NanoSYD, Mads Clausen Institute, University of Southern Denmark, Alsion 2, Sønderborg, Denmark.
Nanoscale. 2010 Jan;2(1):134-8. doi: 10.1039/b9nr00206e. Epub 2009 Oct 6.
In situ growth constitutes a very promising strategy for integrating functional nanostructures into device platforms due to the possibility of parallel, high-volume integration. Here, we demonstrate how electron-beam-lithography-defined metal nanostructures can be used to guide the surface diffusion and thereby steer the self-assembly process of organic molecules (here para-hexaphenylene) leading to morphologically well-defined molecular nanofibers with preferred growth directions. Results from a systematic investigation of the influence of the nanofiber growth parameters (such as pinning structure dimensions, substrate temperature, etc.) are presented and an appropriate parameter set is found that enables control over nanofiber length, position and orientation. The ability to achieve such parallel growth control opens a wide range of possible applications including fabrication of polarization-controlled light-emitting arrays and nanofiber growth between electrodes for direct electrical connection in organic LEDs.

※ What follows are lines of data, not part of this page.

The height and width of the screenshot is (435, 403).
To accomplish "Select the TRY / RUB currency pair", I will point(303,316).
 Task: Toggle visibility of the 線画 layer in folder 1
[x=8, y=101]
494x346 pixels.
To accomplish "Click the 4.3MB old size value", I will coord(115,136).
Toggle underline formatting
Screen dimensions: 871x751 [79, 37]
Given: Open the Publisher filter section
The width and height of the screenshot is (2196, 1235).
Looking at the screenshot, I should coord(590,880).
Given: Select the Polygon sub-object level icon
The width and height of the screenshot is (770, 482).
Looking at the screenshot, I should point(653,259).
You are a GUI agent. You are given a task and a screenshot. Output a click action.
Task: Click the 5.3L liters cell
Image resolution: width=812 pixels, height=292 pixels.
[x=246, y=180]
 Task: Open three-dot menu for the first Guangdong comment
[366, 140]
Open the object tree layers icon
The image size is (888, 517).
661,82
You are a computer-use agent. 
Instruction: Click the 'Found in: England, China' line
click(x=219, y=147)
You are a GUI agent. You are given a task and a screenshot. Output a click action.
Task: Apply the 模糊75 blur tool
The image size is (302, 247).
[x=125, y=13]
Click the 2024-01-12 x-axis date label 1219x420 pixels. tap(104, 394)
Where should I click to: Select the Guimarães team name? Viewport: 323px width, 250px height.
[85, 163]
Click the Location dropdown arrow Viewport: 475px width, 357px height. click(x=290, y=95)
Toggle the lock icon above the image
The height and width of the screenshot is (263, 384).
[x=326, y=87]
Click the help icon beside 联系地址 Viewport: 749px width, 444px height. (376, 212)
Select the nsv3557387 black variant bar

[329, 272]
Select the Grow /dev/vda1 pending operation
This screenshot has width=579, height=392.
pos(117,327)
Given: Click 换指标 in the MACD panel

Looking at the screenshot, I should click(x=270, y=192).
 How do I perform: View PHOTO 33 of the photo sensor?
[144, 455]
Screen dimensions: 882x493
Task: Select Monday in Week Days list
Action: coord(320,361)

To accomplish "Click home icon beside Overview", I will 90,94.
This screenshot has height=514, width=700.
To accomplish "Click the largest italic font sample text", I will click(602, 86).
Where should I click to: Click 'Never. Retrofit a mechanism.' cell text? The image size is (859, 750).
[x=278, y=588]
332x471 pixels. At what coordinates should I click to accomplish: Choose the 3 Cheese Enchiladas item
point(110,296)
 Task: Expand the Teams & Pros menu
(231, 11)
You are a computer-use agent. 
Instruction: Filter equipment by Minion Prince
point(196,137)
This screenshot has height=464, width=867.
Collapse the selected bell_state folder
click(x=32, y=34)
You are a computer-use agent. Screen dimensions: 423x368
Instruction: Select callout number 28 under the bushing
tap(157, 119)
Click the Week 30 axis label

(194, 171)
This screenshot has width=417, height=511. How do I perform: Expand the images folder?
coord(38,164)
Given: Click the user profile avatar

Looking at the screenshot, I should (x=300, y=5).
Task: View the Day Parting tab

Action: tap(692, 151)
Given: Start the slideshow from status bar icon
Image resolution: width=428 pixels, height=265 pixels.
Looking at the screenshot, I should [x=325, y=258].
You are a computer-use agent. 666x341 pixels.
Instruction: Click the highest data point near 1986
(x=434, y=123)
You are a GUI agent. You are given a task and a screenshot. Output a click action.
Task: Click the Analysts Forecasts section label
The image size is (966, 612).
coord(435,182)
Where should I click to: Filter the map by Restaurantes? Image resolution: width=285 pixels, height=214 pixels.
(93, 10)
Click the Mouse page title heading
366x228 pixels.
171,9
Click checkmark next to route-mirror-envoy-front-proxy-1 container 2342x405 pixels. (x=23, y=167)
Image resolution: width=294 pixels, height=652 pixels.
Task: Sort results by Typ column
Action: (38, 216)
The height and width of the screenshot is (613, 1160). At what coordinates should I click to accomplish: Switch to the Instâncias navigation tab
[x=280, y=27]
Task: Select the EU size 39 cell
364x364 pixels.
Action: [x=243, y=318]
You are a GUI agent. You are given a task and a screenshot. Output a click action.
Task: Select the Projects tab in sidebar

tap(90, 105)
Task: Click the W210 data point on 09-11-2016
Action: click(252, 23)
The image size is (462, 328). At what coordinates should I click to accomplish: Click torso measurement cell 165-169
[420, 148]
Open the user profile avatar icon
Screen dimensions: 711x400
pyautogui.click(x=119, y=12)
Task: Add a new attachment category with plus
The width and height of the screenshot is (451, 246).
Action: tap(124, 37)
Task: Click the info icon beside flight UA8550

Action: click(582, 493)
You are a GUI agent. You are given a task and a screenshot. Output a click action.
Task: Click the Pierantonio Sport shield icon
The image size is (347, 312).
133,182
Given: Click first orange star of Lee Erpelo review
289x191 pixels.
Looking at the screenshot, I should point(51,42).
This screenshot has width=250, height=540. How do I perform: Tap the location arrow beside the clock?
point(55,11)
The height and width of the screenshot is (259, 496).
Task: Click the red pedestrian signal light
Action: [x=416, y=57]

在原位生长由于具有并行、大规模集成的可能性,因此是将功能纳米结构集成到器件平台中的一种很有前途的策略。在这里,我们展示了如何使用电子束光刻定义的金属纳米结构来引导表面扩散,从而控制有机分子(这里是 para-六苯)的自组装过程,从而形成具有优选生长方向的形态上定义良好的分子纳米纤维。介绍了对纳米纤维生长参数(例如固定结构尺寸、衬底温度等)影响的系统研究结果,并找到了合适的参数集,从而能够控制纳米纤维的长度、位置和取向。实现这种并行生长控制的能力开辟了广泛的可能应用,包括制造偏振控制发光阵列和在有机发光二极管中电极之间生长纳米纤维以实现直接电连接。